Thanks for that link. I think I'll go take his article apart on my blog now. I'll be back when I'm done to post the link.

truth is life

If I may ask, why is the side-bar the bottom bar now, TBAT? It's a bit inconvenient (especially as I continually use the "latest comment" thingy to, well, go to the latest comments)

The Board Administration Team

@truth is life: The sidebar is in the usually place on all the browsers we used to check things out this morning.

Calling all readers -- anyone else have this going on and if so, what browser are you using?

The Board Administration Team

@truth is life: Are you still having a problem? We weren't having the problem in the first place so we can't see if it has been fixed.

truth is life
@truth is life: Are you still having a problem? We weren't having the problem in the first place so we can't see if it has been fixed.

Oh no, it works fine now. I thought it was just some change that I hadn't seen a warning for, and was just wondering why it was changed.

The Board Administration Team

@truth is life: I looked over the code with a fine tooth comb and there was a piece of "orphan" code buried in something that had been submitted. The orphan code was ignored by our browser but not yours.

That is the joy of having dozens of versions of code out there -- they don't all play well with others.

aravind

J Enigma: [the GOP] are Far to the Right of any thing remotely resembling sanity

*sighs* Yes, let's equate kyriarchic douches with the non-neurotypical, that's bound to end well for everyone!

Mmy

@J Enigma: Seconding aravind here. Please don't use "sanity" in as a measure of praise, complaint or judgment.

@aravind: I personally would appreciate it if people did not use epithets such as "douche." The history of using the names of any and every product/event associated with women as an insult adds to the underlying misogynistic nature of much discourse today.

▶ _Information_:
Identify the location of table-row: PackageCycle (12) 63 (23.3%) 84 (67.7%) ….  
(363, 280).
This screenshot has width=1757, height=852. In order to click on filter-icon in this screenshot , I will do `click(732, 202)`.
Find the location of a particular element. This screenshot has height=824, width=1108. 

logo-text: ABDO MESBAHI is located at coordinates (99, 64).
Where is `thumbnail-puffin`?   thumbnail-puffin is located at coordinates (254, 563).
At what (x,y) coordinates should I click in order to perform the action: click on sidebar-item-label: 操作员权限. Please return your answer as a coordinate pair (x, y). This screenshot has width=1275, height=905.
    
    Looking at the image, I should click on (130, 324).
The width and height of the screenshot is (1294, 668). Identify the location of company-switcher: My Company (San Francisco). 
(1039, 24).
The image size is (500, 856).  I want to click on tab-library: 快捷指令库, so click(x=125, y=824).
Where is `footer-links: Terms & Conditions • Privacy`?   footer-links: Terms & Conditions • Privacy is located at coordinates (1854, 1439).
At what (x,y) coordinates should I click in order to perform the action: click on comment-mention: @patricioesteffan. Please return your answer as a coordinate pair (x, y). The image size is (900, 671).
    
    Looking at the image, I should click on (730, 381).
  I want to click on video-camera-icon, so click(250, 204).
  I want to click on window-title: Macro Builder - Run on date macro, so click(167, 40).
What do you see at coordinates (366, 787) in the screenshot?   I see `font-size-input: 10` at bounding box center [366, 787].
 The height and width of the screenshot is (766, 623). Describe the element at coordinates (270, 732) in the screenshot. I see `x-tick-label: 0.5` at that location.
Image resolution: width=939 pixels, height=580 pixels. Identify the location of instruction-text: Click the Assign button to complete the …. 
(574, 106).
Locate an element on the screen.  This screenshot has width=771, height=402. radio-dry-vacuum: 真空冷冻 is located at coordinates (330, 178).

▶ _Set of tasks_:
a) Echo the part of the comment thread starting with "Calling all readers" and going on through "it was changed.".
b) Translate this sentence from the comment thread into Spanish: "The orphan code was ignored by our browser but not yours."
c) According to the comment thread, what did The Board Administration Team find buried in something that had been submitted?

▶ _Results by task_:
a)
Calling all readers -- anyone else have this going on and if so, what browser are you using?

The Board Administration Team

@truth is life: Are you still having a problem? We weren't having the problem in the first place so we can't see if it has been fixed.

truth is life
@truth is life: Are you still having a problem? We weren't having the problem in the first place so we can't see if it has been fixed.

Oh no, it works fine now. I thought it was just some change that I hadn't seen a warning for, and was just wondering why it was changed.

b) El código huérfano fue ignorado por nuestro navegador, pero no por el tuyo.

c) A piece of "orphan" code.